On Tuesday, April 23, 2013 06:56:56 PM Daniel Micay wrote:
On Tue, Apr 23, 2013 at 1:10 PM, Mark E. Lee firstname.lastname@example.org wrote:
While building packages on the AUR, I was wondering that except for manual user intervention (by reading the code), I didn't have any other methods of knowing if a package had malware or viruses. Hence, I was wondering if virus scanning via clamav should be called before pacman installs packages.
-- Mark E. Lee email@example.com
The PKGBUILD itself is a bash script. If you're running them without reading the code and checking that the sources are from an upstream you trust, you're gonna have a bad time.
There are plenty of packages in the AUR that touch outside of $pkgdir
- but most seem to be beginner mistakes in good faith. ClamAV pretty
much just detects very common win32 viruses, because it's used on mail servers to *reduce* the number of spread viruses.
If you really feel like scanning the package contents after you've already trusted the PKGBUILD and build scripts, just don't use makepkg -i.

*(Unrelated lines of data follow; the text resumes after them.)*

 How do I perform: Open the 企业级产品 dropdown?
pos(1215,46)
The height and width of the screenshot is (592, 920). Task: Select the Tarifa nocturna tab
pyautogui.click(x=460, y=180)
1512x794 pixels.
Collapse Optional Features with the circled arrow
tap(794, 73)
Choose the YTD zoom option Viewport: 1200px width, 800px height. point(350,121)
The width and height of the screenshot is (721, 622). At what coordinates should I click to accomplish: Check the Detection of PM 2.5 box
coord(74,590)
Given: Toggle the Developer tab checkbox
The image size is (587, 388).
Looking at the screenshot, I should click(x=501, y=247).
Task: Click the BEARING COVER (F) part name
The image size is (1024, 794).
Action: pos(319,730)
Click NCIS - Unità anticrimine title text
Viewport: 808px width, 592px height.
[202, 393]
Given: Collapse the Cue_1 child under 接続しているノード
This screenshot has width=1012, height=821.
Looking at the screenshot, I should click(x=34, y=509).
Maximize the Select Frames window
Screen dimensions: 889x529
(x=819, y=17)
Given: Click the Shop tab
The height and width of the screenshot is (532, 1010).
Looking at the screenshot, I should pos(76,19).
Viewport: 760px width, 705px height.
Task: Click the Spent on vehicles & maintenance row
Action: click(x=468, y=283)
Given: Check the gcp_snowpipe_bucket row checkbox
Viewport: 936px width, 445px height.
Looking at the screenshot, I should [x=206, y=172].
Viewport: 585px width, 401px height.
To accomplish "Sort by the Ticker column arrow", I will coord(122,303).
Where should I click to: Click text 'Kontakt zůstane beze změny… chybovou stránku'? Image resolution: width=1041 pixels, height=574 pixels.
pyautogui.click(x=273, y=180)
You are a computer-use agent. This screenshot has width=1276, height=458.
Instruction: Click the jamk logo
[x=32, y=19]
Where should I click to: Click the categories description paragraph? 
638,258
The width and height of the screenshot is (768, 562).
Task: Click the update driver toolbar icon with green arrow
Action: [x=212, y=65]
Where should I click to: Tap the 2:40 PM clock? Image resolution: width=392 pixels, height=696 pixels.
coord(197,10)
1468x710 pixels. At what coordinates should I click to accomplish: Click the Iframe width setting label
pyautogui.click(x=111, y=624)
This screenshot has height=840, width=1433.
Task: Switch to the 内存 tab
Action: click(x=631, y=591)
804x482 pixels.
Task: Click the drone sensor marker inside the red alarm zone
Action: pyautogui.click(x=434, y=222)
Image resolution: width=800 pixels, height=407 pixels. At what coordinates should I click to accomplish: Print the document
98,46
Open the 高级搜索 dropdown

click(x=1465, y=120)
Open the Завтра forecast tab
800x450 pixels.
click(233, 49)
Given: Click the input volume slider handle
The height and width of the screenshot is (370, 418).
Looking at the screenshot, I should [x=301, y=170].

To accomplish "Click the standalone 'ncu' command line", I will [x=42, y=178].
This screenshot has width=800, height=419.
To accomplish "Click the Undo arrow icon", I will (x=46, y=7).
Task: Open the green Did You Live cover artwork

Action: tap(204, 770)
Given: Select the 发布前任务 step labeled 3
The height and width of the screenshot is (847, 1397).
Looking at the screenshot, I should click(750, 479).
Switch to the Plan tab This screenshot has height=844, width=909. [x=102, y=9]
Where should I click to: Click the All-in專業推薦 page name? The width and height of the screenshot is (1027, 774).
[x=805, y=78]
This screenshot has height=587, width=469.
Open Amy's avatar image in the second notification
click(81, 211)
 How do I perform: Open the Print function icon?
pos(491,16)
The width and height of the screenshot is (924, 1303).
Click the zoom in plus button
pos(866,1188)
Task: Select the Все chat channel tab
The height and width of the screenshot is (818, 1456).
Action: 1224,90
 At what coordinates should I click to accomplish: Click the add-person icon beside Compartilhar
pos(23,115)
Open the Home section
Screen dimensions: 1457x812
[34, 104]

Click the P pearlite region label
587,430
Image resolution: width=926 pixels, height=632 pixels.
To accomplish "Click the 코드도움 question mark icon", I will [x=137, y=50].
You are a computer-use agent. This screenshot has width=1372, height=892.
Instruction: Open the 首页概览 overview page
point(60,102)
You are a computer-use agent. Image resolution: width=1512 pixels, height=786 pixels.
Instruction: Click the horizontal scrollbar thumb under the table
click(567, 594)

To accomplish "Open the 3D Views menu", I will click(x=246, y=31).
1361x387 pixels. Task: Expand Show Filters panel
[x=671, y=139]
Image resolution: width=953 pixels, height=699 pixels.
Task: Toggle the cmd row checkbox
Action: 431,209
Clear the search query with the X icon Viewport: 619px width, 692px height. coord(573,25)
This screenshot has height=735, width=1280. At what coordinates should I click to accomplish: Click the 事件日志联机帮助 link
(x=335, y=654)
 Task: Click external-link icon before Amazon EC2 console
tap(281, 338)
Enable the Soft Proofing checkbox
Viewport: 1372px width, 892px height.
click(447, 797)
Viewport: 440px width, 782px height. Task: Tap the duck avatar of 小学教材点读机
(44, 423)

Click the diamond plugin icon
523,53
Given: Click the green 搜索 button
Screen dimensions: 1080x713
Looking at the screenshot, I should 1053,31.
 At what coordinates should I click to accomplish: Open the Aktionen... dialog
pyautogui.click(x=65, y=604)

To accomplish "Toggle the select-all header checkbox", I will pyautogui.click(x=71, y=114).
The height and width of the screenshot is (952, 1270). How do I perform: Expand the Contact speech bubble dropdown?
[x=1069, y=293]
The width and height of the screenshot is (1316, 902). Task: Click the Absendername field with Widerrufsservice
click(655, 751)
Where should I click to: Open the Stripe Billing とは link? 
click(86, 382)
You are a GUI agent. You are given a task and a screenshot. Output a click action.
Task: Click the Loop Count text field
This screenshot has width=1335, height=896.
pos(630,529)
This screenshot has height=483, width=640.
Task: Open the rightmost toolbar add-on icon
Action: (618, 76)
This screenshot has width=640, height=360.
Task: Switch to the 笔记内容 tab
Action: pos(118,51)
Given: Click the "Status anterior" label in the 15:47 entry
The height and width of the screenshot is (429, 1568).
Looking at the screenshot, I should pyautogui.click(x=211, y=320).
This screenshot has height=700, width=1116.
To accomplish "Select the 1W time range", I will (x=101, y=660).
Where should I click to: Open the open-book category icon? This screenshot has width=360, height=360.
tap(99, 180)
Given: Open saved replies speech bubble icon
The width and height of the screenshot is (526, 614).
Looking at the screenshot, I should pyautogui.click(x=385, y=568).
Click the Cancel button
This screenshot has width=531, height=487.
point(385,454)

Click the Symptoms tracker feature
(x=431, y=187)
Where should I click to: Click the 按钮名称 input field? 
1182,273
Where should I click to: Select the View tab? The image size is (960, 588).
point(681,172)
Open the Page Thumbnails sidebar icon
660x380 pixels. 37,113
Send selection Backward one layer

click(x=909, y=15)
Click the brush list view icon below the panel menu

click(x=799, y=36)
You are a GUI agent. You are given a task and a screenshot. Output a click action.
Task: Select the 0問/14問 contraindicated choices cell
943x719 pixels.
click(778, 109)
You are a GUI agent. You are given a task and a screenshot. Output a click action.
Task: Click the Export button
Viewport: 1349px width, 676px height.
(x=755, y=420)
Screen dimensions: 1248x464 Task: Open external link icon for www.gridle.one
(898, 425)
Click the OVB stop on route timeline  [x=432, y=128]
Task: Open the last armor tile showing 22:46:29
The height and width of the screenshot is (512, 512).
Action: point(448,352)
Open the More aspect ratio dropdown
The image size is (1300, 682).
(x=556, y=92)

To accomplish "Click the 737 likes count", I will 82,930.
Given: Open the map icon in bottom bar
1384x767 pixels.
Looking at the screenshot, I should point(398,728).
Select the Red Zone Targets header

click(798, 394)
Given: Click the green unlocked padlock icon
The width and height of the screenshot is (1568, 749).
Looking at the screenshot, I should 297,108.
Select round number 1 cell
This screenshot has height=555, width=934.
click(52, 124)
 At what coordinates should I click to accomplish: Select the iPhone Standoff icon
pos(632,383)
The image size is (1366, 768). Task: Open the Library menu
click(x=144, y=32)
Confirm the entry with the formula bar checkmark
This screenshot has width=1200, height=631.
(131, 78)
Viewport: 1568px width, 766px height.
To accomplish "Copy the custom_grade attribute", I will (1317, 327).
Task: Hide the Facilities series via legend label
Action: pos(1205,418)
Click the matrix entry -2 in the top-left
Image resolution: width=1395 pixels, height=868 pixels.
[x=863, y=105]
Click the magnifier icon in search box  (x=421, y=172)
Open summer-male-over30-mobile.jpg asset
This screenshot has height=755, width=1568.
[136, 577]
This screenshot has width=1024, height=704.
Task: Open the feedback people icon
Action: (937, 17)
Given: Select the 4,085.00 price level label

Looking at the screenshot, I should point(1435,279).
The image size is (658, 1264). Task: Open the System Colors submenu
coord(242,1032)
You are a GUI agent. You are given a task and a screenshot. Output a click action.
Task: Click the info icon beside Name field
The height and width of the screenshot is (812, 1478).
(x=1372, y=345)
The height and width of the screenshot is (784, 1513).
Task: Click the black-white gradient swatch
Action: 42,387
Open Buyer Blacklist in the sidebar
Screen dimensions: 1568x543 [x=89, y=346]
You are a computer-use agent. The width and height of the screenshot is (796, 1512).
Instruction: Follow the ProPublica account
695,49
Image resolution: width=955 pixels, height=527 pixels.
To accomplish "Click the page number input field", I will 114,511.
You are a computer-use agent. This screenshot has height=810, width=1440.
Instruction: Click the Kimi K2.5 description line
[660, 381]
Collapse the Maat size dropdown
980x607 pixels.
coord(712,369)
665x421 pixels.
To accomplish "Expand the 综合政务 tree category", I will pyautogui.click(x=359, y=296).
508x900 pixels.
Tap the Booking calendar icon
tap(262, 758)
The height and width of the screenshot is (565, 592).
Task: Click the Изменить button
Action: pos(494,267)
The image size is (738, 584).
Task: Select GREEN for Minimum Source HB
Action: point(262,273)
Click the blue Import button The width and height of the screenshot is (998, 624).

I'd have to agree here, I don't feel much as if it is the duty of the package manager to check for viruses. Furthermore, reinforcing what Daniel said, ClamAV's primary function is to mitigate the spreading of Windows malware. While it would be nice to have some system to screen PKGBUILDs for malicious activity, it is just out of scope. [core], [extra], [multilib], and [community] are for the most part screened upon submission (You can't just throw a package right upstream and into [community] without having someone view it first, thus having an opportunity to spot bad scripts) and the AUR is fairly trustworthy in and of itself. It really is just a matter of trust.